DIRICHLET_MULTINOM

Overview

The DIRICHLET_MULTINOM function computes statistical properties of the Dirichlet-multinomial distribution, a compound probability distribution that arises when category probabilities are uncertain. Also known as the Dirichlet compound multinomial (DCM) or multivariate Pólya distribution, it models scenarios where observations follow a multinomial distribution with probabilities drawn from a Dirichlet distribution.

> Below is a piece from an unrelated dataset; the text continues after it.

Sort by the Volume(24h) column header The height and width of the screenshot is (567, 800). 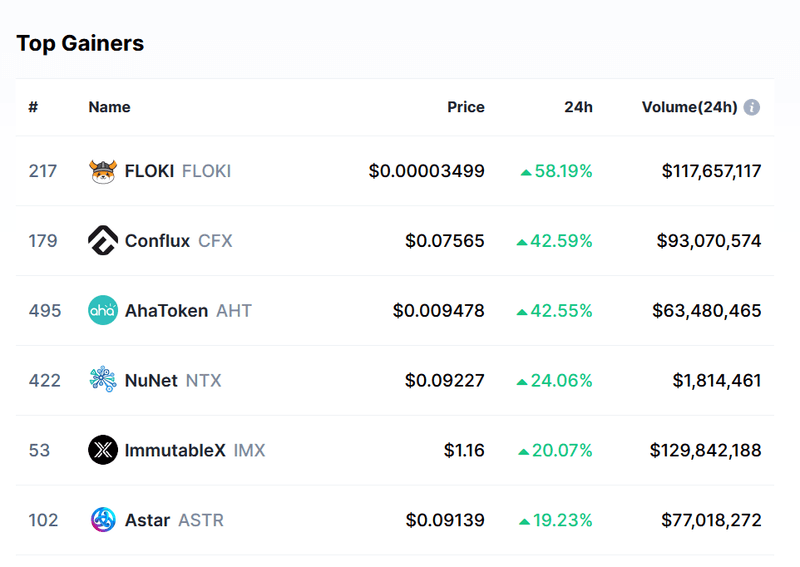pyautogui.click(x=689, y=107)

This distribution is constructed by first drawing a probability vector \mathbf{p} from a Dirichlet distribution with concentration parameters \boldsymbol{\alpha} = (\alpha_1, \ldots, \alpha_K), then drawing counts from a multinomial distribution with n trials and probability vector \mathbf{p}. The probability mass function is:

P(\mathbf{x} \mid n, \boldsymbol{\alpha}) = \frac{\Gamma(\alpha_0) \Gamma(n+1)}{\Gamma(n + \alpha_0)} \prod_{k=1}^{K} \frac{\Gamma(x_k + \alpha_k)}{\Gamma(\alpha_k) \Gamma(x_k + 1)}

where \alpha_0 = \sum_{k=1}^{K} \alpha_k is the sum of concentration parameters, and \mathbf{x} = (x_1, \ldots, x_K) represents counts in each of K categories with \sum x_k = n.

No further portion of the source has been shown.